THE TASK
Reproduce word for word the run of lines that opens with the line containing "Where should I click to: Point" and closes with the line containing "[x=479, y=341]", both ends included.

DATASET EXTRACT
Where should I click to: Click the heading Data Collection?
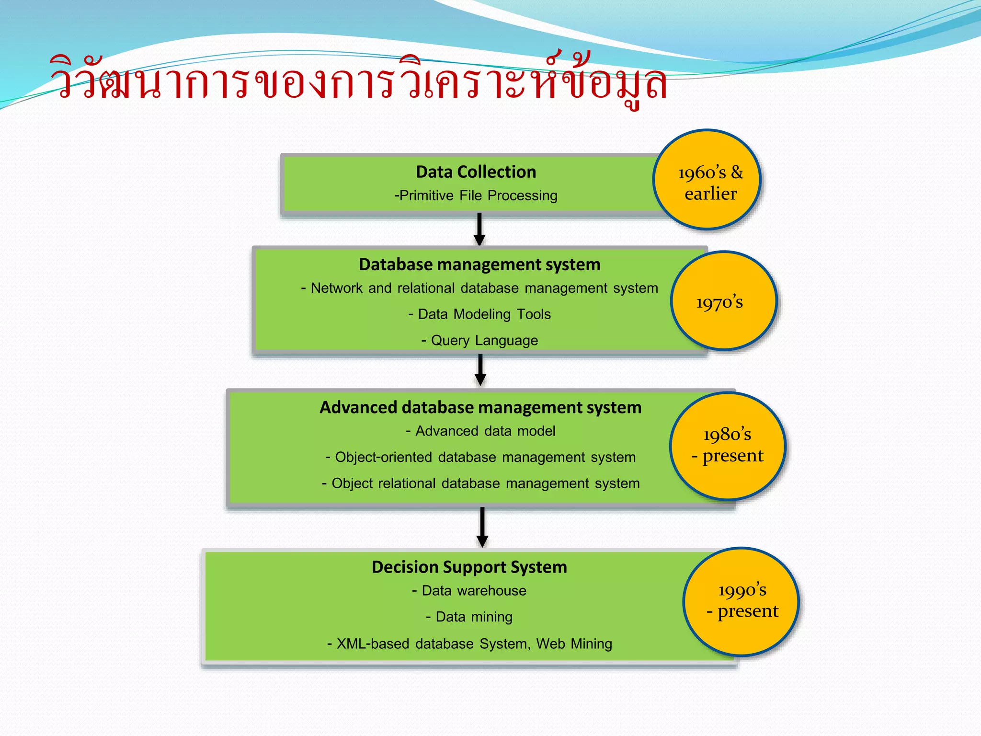[x=476, y=172]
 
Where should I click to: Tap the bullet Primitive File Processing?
[x=476, y=196]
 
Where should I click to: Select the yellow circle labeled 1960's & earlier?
[x=707, y=180]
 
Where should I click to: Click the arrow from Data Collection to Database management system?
[x=479, y=229]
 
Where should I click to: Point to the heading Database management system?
[x=479, y=264]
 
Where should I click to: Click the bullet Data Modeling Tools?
[x=479, y=314]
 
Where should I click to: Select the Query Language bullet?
[x=479, y=341]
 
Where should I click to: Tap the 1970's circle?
[x=723, y=301]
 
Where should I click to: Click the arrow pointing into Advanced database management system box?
[x=480, y=370]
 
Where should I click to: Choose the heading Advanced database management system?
[x=480, y=407]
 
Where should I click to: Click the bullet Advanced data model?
[x=480, y=431]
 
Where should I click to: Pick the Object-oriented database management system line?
[x=480, y=457]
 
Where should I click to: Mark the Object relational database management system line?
[x=480, y=483]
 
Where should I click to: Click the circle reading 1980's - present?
[x=727, y=446]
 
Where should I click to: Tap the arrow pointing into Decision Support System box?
[x=482, y=527]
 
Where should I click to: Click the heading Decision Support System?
[x=469, y=567]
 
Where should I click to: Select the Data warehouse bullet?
[x=469, y=591]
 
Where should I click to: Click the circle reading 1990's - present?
[x=741, y=601]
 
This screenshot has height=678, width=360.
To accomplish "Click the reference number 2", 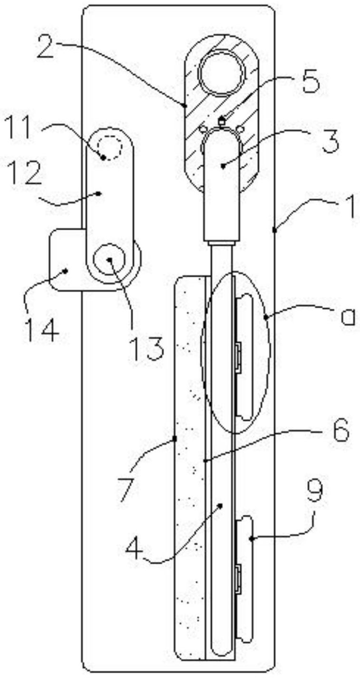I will pos(46,49).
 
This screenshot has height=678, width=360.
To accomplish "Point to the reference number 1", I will pos(349,208).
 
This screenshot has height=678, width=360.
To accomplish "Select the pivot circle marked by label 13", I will pos(109,259).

EXERCISE ANSWER
Where should I click to: Point to the heading Database management system?
[x=479, y=264]
 
Where should I click to: Click the bullet Data Modeling Tools?
[x=479, y=314]
 
Where should I click to: Select the Query Language bullet?
[x=479, y=341]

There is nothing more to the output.